Oo, i'am sorry, im thinking you are Dutch.
I all ready try this site but it dont help me.
I'm looking for a routine in excel it generate a barcode by the value of a cell.
Becose it is a long list it must all automatic not one by one.
Like in cell P6 the value 32240612345678 it must generate the barcode ean 13 in cell M6.

Many thanks,
Manado

----------


## LeoTaxi

https://www.youtube.com/watch?v=7HIEdwqnCG0


Kind regards
Leo

----------


## Manado

It looks like i can do somethink with this link, thank you. :Smilie: 
Even op zijn Nederlands, ik denk dat ik hier wel iets mee kan, op deze manier heb je al die andere toepassingen niet nodig, bedankt Leo Taxi.

----------


## Manado

LeoTaxi many thanks.
I follow this video step by step and its realy working. :Smilie: 

https://www.youtube.com/watch?v=7HIEdwqnCG0

The video makes 6 numbers but i make it 10 and its all working.
So when you need barcodes, dont use from other who are asking money for that because you can easy make it by yourself.

Many thanks Manado :Smilie:

----------


## Manado

Its working oke, generating all barcodes but my reader cant read the codes?
I will try to upload the file if anyone can help me.
But how can i upload, cant find it?

Gr. Manado

----------


## kersplash

Click on Go Advanced then Manage Attachments then Upload.

----------


## LeoTaxi

Yes click on Go Advenced, then scroll till yo see Manage Attachments

dus na Go Advanced even scrollen

mvg
Leo

----------


## Manado

Oke thanks kersplash end LeoTaxi, i will make it empty again and then i will upload.

Gr. Manado

----------


## Manado

Now upload the file. there are 2 Tabs at the end extra to test why it not function.
The problem is my scanner cant read this barcodes.
When i try on things i buy at a shop my scanner can read it.
Now is the barcode wrong or?
I hope someone can help me.
Excuses for my bad Englisch :Frown: 

Gr. Manado

----------


## LeoTaxi

heb zelf geen barcodescanner, dus kan niets testen, mocht via hier geen
afdoende reactie komen probeer eens op www.helpmij.nl
ook een forum met enkele krakken

groetjes
Leo

----------


## Manado

Bedankt LeoTaxi, daar kom ik helaas niet veel verder.
Ben ook op https://www.pc-helpforum.be/ bezig en deel de oplossingen over en weer. :Smilie: 

Gr. Manado

----------


## Manado

Looks like it isnt possible to make a real good code 128 in excel.
I've try a lot of thinks but there never come a code same as i do with the online generators.

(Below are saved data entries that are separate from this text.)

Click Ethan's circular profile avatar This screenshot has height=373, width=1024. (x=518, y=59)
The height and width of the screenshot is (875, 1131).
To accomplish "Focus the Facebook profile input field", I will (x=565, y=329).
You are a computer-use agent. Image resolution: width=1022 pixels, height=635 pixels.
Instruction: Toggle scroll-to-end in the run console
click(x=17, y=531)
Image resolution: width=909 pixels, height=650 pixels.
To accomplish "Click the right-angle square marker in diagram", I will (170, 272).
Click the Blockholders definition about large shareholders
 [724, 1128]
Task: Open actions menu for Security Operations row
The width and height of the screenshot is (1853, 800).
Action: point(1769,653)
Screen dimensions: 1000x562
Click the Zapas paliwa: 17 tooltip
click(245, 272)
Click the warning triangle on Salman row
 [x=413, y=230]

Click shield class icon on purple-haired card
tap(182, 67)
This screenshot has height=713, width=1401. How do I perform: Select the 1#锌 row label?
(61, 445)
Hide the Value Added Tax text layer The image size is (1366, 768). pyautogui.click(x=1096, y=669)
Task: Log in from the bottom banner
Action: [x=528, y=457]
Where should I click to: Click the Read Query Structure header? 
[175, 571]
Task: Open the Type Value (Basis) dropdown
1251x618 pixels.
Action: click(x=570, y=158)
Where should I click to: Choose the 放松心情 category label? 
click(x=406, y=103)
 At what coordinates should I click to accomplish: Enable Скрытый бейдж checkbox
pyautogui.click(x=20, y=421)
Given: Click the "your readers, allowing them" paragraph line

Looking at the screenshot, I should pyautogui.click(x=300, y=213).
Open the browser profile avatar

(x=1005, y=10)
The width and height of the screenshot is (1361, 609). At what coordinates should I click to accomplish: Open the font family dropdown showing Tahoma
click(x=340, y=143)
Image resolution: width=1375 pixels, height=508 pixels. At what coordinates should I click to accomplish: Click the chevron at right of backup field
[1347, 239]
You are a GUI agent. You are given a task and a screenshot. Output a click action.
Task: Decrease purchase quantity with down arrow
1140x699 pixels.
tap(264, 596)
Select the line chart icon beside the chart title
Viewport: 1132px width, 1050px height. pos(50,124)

Someone still now a possibility?

Gr. Manado

----------


## Manado

I test on a few way diferent code 128 copy and and paste into Word and Excel.
So i find out that the wan i can scan code 128B code is.
The others normal code 128.
Now search for code 128B chr.

Gr. Manado

----------


## davsth

Are you definitely using the right barcode set?

https://www.scandit.com/types-barcod...right-barcode/

----------


## Manado

The start font was wrong 11010000100 font 208.
Change it to 11010010000 font 209.
Now the barcode looks the same as the from the online generators.
Only forgot my scanner, cant check it on my office.

Gr. Manado

----------


## Manado

Beste excel knutselaars, ik ben al een heel eind mede namens de forum leden van PC Help forum Belgie.
Hierbij mijn laatste aanpassingen in het bestand met een screenshot ter verduidelijking en het laatste bestand.
De bedoeling is dat wanneer een gast gescand is dan blijft hij d.m.v. het filter over in de lijst.
Op dat moment moet er dus een invoer veld openen waarin het aantal personen ingevoerd moet worden dat binnen komt op deze persoonlijke uitnodiging.
Dit wordt dan ingevuld in het vakje Opkomst, leuk om achteraf te weten hoeveel gasten er precies geweest zijn.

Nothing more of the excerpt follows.